▸ What the task requires
Below are entries; copy exactly the lines from the one with "This screenshot has height=459, width=947." through the one with "You are a computer-use agent. Image", both included, and leave out the rest.
Task material: Begin
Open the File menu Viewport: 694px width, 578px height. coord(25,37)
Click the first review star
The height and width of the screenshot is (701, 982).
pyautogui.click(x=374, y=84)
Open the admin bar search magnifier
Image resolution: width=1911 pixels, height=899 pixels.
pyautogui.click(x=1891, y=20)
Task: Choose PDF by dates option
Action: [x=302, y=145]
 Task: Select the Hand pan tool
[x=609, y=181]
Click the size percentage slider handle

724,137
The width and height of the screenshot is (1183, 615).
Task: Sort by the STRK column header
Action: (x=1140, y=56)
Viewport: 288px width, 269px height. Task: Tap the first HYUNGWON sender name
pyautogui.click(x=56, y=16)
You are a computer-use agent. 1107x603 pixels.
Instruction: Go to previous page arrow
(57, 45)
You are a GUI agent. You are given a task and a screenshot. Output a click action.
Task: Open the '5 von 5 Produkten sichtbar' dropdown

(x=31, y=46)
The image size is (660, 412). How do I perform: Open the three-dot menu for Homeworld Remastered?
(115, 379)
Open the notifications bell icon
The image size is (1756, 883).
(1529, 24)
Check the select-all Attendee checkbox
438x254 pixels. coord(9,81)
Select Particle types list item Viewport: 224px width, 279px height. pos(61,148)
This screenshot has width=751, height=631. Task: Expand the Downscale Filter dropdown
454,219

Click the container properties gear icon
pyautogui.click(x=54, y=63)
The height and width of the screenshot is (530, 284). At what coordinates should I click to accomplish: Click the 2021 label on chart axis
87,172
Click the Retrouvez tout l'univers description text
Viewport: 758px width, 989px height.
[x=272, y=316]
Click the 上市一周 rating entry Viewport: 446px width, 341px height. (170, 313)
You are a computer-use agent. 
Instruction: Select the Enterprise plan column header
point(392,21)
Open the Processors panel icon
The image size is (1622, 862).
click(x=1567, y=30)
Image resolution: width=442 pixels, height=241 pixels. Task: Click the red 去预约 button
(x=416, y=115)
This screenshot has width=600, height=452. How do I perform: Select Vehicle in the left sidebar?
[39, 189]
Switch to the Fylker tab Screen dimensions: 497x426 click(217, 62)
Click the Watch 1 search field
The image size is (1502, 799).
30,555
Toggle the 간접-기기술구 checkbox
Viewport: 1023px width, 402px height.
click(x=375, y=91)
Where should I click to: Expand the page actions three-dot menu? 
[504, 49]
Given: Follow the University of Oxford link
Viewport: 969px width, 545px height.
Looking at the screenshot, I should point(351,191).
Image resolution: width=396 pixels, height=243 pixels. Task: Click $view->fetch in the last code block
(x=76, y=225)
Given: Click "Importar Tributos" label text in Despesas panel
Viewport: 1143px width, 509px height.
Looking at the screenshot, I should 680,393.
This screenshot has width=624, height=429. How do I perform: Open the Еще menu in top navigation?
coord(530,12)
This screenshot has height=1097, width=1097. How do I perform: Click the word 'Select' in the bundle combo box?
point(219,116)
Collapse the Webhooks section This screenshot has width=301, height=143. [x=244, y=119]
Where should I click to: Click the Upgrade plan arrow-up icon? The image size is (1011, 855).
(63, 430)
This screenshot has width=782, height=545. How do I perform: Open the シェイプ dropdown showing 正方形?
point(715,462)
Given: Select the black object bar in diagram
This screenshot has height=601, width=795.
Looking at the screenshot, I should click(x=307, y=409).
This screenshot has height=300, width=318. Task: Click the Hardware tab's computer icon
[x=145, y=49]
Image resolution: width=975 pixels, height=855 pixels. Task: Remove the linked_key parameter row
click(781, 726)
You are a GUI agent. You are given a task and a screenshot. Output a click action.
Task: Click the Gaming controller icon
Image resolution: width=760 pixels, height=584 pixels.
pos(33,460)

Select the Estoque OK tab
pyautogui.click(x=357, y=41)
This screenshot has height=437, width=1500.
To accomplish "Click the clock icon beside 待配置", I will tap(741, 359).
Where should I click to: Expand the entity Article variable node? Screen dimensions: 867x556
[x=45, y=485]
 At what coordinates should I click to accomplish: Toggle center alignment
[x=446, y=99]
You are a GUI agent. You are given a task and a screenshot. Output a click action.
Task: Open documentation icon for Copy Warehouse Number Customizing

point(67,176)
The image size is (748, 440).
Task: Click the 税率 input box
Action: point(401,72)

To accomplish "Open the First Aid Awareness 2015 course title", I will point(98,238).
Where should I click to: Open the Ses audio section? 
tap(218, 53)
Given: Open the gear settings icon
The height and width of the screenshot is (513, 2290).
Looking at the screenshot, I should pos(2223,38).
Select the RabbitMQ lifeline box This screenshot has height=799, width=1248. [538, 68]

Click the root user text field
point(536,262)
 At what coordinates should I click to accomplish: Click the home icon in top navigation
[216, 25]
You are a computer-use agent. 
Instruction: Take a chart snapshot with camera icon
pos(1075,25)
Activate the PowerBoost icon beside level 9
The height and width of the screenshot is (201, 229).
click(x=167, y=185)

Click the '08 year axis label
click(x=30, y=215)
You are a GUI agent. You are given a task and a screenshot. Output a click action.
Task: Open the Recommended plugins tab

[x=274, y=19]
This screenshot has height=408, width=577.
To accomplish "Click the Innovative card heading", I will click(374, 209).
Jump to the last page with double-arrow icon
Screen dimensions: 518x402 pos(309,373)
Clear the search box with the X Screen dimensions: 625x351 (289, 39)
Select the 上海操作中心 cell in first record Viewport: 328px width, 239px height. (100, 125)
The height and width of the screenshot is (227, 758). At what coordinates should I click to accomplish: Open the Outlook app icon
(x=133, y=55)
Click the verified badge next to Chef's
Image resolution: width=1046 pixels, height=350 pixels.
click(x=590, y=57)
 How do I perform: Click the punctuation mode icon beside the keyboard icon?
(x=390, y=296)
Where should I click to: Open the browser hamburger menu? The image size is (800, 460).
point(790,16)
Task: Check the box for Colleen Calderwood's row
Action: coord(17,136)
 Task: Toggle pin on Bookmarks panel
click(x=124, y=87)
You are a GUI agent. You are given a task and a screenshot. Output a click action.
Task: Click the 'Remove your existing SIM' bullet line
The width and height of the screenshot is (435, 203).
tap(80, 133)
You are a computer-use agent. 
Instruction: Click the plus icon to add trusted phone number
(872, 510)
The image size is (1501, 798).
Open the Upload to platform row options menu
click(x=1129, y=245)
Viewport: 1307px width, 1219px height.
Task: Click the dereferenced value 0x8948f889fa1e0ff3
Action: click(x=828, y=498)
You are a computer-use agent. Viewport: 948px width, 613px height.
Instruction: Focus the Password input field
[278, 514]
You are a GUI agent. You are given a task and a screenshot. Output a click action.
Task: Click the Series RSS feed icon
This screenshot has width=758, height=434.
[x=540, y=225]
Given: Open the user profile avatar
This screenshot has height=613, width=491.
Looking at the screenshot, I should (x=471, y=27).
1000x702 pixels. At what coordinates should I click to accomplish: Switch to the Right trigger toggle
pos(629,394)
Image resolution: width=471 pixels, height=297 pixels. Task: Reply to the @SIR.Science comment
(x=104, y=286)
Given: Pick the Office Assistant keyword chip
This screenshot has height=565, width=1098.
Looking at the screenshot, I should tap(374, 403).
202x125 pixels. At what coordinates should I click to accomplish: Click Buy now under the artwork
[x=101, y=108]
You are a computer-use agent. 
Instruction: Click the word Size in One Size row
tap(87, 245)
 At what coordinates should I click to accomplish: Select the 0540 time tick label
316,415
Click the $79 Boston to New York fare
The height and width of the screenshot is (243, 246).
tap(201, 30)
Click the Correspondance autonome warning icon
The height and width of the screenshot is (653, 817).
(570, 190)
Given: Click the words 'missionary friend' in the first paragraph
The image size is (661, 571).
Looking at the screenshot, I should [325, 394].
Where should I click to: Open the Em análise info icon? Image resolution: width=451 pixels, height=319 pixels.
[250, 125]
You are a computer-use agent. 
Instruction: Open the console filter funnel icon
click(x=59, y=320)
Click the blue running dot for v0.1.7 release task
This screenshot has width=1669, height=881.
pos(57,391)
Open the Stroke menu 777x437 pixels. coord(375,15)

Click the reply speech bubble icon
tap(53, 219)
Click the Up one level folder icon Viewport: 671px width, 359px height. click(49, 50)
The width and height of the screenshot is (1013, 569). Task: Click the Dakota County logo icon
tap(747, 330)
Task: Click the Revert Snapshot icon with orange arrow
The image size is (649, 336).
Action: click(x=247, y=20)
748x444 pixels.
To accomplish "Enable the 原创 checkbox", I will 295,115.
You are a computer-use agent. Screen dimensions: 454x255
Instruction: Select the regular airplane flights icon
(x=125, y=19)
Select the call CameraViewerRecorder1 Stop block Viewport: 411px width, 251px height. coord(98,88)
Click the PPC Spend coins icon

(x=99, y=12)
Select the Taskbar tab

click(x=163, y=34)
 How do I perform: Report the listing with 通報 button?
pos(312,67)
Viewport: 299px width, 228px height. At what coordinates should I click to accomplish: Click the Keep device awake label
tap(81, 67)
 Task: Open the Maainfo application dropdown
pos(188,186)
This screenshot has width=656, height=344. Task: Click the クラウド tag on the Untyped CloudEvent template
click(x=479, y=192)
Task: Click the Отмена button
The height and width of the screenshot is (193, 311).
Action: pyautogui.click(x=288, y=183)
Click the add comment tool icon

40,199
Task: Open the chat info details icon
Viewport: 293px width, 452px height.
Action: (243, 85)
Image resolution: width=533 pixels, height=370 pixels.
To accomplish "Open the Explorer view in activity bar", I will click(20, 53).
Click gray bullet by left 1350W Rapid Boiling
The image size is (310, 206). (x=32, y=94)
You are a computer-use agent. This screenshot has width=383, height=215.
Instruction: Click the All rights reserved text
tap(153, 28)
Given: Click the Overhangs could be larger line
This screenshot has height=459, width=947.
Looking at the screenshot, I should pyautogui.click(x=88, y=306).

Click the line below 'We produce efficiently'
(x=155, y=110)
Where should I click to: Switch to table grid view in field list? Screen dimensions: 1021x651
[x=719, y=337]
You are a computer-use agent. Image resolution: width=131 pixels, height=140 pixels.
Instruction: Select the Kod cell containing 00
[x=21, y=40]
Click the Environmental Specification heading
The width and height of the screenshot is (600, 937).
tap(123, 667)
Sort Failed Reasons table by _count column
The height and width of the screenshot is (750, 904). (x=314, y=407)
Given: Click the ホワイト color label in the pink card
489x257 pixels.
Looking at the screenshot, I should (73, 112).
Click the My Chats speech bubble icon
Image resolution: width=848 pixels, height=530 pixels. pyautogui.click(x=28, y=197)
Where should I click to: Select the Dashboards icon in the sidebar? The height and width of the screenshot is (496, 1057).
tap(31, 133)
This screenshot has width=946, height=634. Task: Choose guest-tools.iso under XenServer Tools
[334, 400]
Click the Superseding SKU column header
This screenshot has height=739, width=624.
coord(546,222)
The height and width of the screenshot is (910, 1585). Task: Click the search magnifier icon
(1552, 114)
Task material: End
▸ Result
This screenshot has height=459, width=947.
Looking at the screenshot, I should pyautogui.click(x=88, y=306).

Click the line below 'We produce efficiently'
(x=155, y=110)
Where should I click to: Switch to table grid view in field list? Screen dimensions: 1021x651
[x=719, y=337]
You are a computer-use agent. Image resolution: width=131 pixels, height=140 pixels.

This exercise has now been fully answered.